Retirement investing should take place years before retirement, ideally. Financial planning near retirement is not the best savings plan, especially if bad investments are made.

Retirees who are no longer working will need savings that last for their lifetimes, and many people who are preparing for their future security don't want to take major risks with their money. The good news is that there are some investing options for retirement savings that can allow you to earn a reasonable return on investment without taking an unnecessary risk of losing your money. Options include opening a high-yield savings account, investing in bonds, and investing in certificates of deposit - all three of which can ensure some level of retirement income.

1. High-yield savings accounts

If you want to start saving toward your retirement goal, a high-yield savings account can help.

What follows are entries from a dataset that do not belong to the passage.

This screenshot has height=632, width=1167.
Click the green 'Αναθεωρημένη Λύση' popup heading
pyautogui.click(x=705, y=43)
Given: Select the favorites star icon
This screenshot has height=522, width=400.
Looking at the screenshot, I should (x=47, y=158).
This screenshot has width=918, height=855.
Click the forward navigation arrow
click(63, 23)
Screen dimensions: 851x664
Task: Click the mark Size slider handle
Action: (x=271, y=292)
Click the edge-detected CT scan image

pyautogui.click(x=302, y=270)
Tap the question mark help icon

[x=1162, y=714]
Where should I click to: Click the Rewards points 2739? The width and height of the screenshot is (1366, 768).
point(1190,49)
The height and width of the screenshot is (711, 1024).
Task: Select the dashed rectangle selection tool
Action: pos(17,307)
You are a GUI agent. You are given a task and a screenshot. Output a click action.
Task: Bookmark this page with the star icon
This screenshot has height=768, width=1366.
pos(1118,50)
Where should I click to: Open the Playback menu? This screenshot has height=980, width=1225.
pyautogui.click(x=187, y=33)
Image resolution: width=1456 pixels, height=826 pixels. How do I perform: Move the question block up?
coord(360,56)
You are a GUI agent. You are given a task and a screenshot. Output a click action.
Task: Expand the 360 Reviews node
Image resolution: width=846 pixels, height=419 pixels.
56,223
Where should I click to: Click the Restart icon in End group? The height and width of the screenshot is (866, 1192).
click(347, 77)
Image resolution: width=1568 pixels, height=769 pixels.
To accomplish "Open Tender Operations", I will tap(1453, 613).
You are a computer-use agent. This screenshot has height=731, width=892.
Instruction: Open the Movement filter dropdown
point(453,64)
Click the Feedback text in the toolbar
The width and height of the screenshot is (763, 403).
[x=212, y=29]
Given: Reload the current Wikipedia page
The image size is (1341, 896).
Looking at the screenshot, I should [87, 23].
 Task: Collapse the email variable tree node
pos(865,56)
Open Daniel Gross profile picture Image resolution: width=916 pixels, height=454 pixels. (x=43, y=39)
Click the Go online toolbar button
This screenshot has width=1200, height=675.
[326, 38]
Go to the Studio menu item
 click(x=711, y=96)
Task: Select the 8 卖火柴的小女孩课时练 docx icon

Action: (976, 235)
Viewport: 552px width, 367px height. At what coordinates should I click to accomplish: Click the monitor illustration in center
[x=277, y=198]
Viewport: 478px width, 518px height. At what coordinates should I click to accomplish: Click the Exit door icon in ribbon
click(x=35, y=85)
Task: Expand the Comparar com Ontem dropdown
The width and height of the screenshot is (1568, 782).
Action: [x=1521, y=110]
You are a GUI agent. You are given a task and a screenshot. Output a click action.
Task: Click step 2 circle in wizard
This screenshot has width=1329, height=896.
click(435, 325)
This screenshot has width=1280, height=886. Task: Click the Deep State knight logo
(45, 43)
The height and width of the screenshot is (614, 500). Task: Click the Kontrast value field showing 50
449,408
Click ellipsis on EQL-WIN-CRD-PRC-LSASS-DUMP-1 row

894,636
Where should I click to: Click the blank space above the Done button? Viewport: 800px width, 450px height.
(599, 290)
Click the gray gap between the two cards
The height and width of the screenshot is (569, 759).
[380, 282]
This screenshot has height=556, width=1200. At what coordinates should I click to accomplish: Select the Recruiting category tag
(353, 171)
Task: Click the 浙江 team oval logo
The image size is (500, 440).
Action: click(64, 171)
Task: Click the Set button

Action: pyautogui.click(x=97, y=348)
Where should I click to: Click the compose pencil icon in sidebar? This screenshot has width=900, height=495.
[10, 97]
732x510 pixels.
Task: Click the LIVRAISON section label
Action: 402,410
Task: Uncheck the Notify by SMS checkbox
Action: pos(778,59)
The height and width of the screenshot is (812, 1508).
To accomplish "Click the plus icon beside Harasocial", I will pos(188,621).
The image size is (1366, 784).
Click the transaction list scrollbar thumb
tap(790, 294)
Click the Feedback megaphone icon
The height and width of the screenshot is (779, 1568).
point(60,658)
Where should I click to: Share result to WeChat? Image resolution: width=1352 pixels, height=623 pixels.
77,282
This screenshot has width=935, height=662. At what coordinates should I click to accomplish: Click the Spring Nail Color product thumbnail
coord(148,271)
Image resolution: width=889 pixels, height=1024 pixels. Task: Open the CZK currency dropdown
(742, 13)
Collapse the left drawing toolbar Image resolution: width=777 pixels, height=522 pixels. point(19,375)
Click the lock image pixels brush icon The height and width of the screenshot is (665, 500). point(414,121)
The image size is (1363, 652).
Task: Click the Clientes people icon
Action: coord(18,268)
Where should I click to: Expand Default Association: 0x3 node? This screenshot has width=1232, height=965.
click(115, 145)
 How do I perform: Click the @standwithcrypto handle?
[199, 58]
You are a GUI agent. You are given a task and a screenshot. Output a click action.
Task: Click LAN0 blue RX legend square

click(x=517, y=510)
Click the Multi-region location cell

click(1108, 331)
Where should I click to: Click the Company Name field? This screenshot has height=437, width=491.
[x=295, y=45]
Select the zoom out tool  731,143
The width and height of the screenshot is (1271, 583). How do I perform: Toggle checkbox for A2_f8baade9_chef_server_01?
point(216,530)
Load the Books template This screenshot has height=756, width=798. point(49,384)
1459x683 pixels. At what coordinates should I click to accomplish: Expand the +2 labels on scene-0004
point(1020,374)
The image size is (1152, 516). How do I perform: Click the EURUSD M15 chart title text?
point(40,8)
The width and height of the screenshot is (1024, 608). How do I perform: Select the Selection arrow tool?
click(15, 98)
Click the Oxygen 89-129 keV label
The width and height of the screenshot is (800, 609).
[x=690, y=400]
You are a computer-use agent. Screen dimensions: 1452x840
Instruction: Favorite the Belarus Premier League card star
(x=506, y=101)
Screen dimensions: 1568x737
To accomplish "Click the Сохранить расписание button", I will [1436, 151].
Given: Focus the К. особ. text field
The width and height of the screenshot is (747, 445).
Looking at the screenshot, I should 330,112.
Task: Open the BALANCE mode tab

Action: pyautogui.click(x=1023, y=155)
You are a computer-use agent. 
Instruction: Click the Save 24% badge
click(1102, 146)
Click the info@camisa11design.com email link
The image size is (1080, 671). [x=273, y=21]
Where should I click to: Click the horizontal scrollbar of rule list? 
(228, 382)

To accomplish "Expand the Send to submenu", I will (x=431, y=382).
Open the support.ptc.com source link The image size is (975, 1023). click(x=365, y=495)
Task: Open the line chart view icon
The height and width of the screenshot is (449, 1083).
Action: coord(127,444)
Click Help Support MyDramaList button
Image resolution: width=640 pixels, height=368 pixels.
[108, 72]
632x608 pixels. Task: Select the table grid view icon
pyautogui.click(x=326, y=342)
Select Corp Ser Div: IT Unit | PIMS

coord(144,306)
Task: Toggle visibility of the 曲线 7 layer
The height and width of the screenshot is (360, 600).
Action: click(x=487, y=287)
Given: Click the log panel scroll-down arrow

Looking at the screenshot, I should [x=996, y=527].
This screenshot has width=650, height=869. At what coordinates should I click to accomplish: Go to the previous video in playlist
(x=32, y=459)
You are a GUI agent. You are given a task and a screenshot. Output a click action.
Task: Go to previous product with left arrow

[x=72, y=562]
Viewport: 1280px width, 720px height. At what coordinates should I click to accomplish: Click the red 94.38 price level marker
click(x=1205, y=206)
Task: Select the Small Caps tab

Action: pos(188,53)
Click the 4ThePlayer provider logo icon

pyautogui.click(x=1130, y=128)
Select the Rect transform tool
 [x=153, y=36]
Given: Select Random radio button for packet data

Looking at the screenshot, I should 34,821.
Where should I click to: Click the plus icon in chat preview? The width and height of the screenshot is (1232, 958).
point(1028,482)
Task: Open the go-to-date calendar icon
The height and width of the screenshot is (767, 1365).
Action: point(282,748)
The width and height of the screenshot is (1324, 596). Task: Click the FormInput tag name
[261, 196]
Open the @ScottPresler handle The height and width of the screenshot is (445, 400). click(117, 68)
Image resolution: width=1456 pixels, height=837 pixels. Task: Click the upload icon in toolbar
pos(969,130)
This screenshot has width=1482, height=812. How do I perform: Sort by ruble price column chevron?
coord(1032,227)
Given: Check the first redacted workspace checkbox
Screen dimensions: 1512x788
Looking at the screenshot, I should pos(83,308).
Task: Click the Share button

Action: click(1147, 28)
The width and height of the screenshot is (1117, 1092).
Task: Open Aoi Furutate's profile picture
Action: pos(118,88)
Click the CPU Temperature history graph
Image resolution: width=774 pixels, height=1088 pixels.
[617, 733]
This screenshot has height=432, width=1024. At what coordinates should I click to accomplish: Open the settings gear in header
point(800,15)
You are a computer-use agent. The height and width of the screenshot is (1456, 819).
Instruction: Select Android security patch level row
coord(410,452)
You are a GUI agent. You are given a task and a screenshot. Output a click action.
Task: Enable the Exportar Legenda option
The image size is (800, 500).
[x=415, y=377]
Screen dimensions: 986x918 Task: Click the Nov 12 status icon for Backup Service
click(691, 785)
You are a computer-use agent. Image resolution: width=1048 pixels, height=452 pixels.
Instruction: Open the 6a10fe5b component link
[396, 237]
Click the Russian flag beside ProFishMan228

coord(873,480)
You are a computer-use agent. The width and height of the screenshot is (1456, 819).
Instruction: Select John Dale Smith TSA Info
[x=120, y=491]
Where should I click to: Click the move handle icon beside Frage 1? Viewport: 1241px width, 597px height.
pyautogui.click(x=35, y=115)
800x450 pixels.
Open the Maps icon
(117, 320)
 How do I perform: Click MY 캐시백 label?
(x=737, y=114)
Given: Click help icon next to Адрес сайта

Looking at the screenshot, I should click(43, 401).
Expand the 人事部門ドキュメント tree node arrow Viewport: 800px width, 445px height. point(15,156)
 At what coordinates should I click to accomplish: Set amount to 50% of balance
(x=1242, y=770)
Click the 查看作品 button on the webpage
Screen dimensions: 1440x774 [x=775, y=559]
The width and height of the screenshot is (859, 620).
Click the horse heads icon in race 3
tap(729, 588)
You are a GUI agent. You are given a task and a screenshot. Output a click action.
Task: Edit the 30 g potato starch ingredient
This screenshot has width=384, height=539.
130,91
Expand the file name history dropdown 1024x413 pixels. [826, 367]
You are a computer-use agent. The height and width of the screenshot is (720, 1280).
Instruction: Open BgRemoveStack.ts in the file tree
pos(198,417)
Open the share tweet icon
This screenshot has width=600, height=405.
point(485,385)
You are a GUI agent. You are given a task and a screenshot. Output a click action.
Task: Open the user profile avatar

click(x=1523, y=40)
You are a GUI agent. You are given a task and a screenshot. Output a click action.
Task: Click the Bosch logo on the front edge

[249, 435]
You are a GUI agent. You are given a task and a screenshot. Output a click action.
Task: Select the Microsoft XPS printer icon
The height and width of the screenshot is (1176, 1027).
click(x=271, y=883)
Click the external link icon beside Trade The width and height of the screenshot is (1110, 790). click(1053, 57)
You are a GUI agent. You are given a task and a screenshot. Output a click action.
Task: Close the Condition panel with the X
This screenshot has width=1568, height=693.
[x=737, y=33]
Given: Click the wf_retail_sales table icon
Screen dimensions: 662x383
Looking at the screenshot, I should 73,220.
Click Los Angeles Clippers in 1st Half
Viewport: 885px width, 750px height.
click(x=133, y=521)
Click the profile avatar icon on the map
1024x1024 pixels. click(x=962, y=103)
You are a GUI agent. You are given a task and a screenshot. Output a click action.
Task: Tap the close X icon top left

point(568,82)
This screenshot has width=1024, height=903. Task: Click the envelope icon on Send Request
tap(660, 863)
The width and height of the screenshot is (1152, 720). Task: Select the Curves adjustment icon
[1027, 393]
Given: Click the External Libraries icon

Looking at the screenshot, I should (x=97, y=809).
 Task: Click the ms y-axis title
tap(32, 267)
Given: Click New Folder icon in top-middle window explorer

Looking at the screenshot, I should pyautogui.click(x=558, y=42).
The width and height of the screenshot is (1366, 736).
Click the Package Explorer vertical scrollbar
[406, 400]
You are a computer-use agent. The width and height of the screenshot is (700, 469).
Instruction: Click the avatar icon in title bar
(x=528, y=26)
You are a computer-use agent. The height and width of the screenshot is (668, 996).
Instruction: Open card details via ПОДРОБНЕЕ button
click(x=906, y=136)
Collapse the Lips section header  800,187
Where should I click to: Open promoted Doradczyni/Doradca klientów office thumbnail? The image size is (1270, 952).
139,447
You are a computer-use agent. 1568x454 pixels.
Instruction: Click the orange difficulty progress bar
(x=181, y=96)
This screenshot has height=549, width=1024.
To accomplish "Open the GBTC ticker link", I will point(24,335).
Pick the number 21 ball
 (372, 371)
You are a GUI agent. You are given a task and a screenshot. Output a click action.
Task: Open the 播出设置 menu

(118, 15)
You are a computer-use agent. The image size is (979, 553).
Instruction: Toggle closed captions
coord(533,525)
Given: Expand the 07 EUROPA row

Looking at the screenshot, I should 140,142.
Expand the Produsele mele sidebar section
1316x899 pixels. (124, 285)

High-yield savings accounts provide modest returns but come with no risk as you can choose an account that is FDIC-insured for up to $250,000. High-yield savings accounts are similar to traditional accounts but pay a much higher interest rate, as their name suggests.

While potential returns from putting your money into a high-yield savings account are below the returns you could earn by investing in the stock market, or even in some other fixed-income investments, you can feel confident your money will be there when you need it.

2. Bonds

Bonds are debt instruments. You buy government or corporate debt and you're paid interest at a predetermined rate. There is little risk as long as you invest in top-rated bonds where the chance of default is extremely low. If you invest in U.S. savings bonds or municipal bonds, for example, you can be fairly confident the state or federal government isn't going to default.

There are lots of different ways to invest in bonds. You can buy bonds from the U.S. Treasury or buy corporate bonds. You could also buy an exchange-traded fund or mutual fund that pools your money with other investors and purchases bonds with it.

Bonds can provide a better return than high-yield savings accounts, but the downside is that you will have to tie up your money for a period of time as redeeming bonds early can result in penalties.

3. Certificates of deposit

Certificates of deposit (CDs) also come with no risk of loss as long as you buy them in an account backed by FDIC insurance. If you invest in a CD, you're guaranteed a certain minimum interest rate as long as you leave the money invested for a promised period of time.

The upside of CDs is that you will get a better return than with a high-yield savings account (in most cases). But the big downside is that you are again tying up your money so you can't necessarily access it when you need it without incurring penalties.

Which option is best for your retirement savings?

These are just three of many retirement savings options to consider. If you invested in stocks prior to retirement, you could have some money to rely on. Investing in real estate can also boost retirement assets. You can also take on a little more risk, such as investing in an S&P 500 index fund, which could provide a higher rate of return.

Ultimately, it's a good idea to develop a diverse mix of high, medium, and low-risk investments so you can get an appropriate balance between risk and potential return. The amount of money you put into your financial goals will determine how much personal capital you have when you ultimately retire. Bottom line: If you're looking for guaranteed income for retirement, set goals now to ensure the appropriate cash flow.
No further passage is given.